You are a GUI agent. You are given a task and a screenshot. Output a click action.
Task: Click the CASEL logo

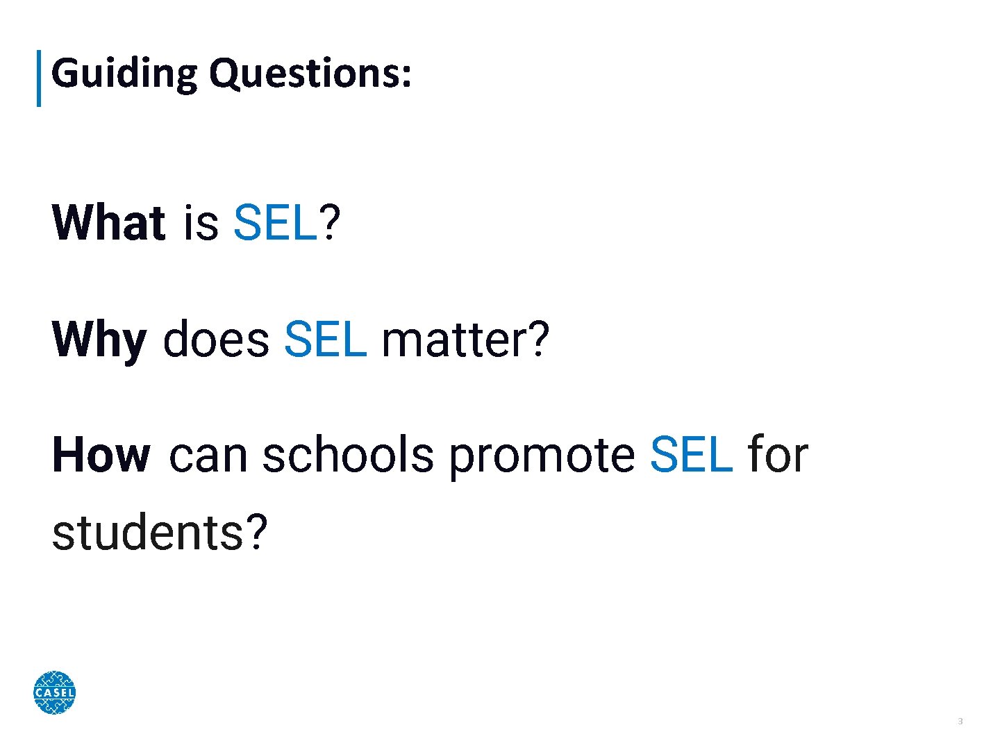pos(54,692)
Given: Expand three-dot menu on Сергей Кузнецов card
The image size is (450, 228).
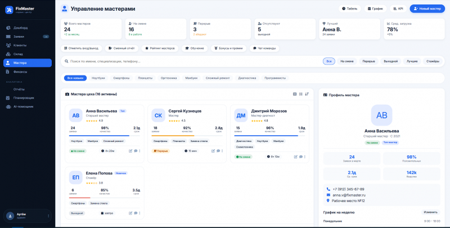Looking at the screenshot, I should 222,151.
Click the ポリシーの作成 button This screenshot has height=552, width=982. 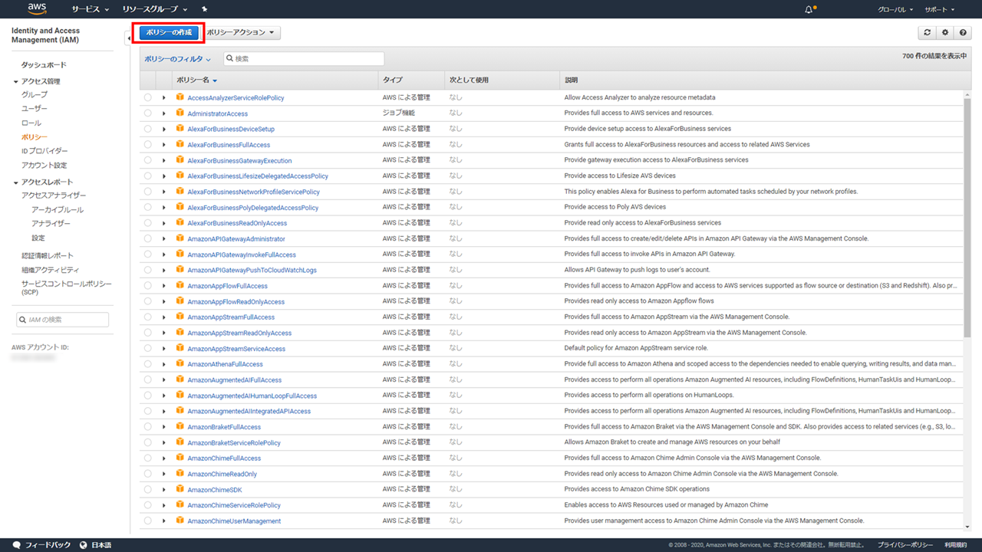pos(169,32)
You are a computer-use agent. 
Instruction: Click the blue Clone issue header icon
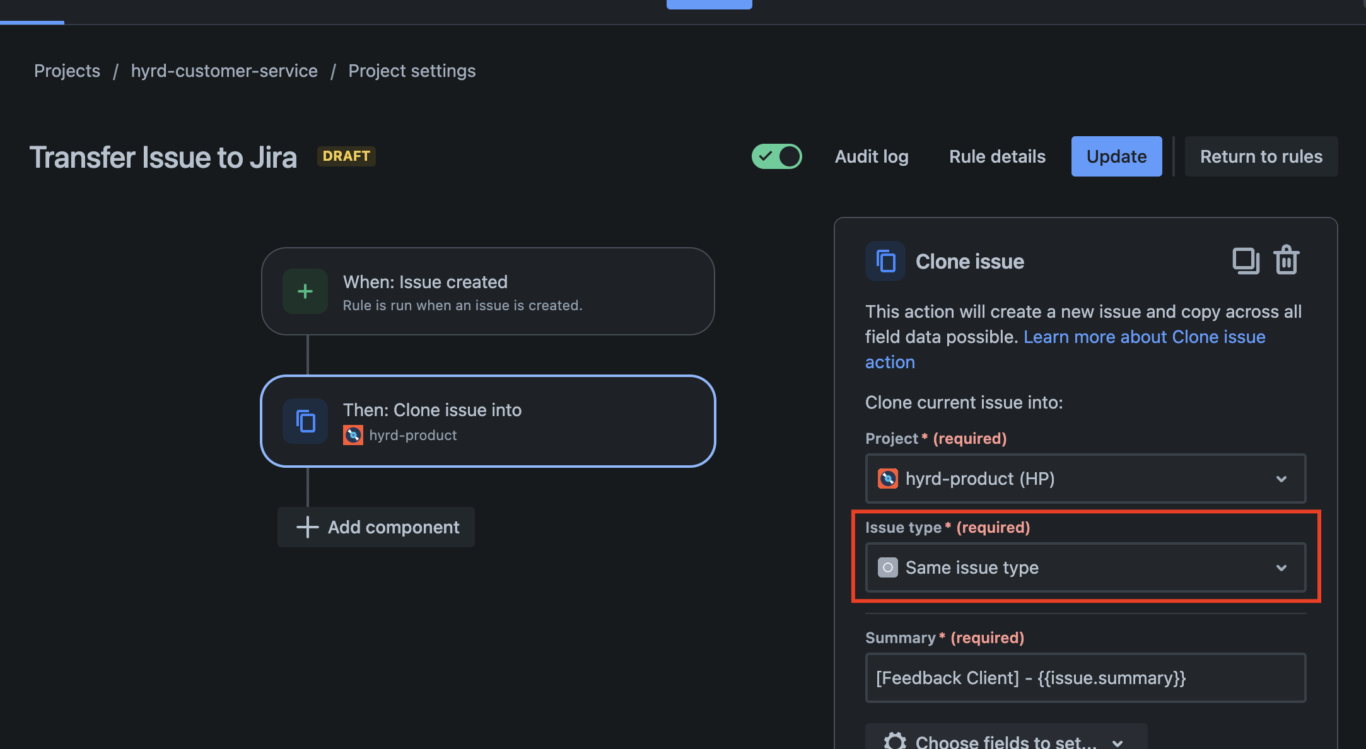click(885, 261)

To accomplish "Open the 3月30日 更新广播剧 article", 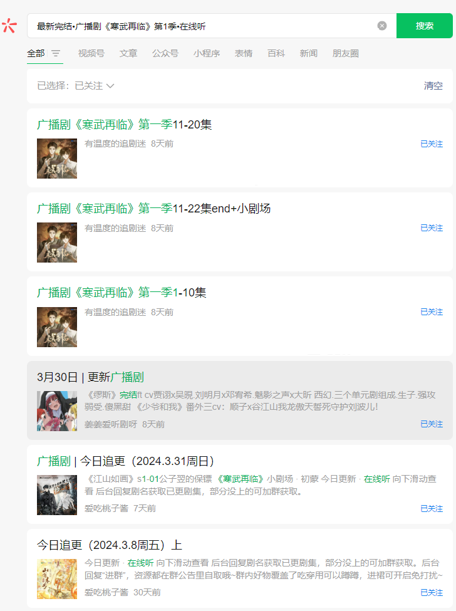I will click(x=90, y=377).
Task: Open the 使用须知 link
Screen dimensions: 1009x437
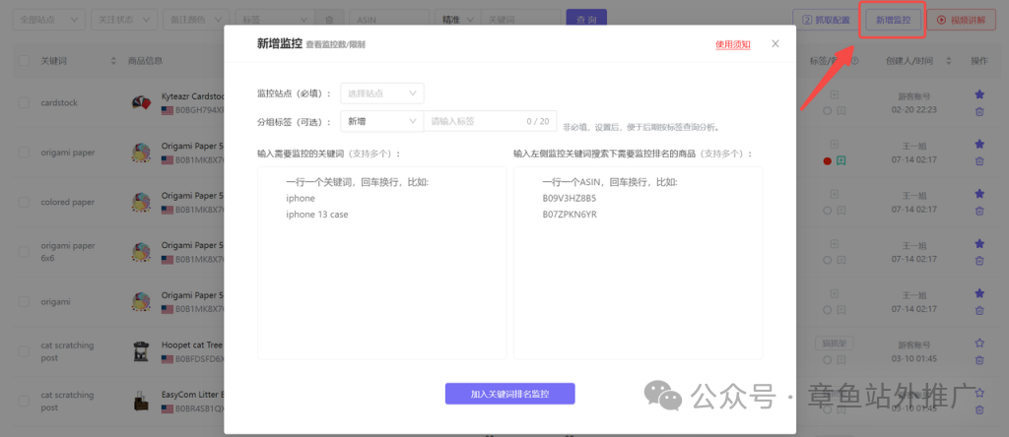Action: click(732, 44)
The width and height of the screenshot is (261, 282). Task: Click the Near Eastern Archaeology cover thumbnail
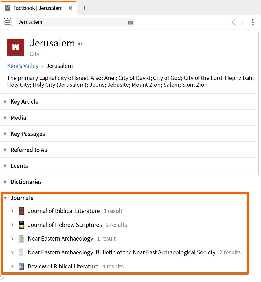[x=21, y=238]
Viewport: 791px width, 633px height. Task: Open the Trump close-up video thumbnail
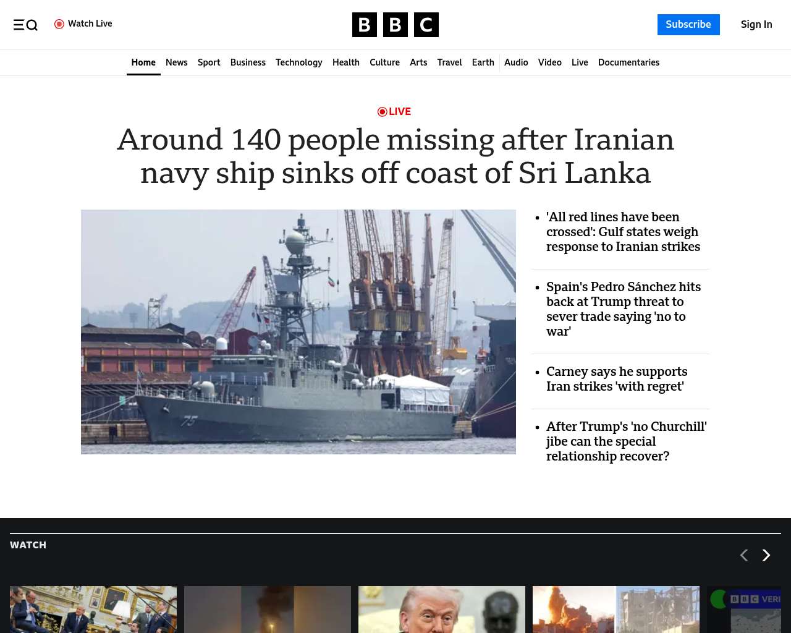point(442,610)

——

WHAT IS EXPECTED —
Return every line of the data above in which "agent" appears.

ANSWER —
You are a GUI agent. You are given a task and a screenshot. Output a click action.
You are a computer-use agent. 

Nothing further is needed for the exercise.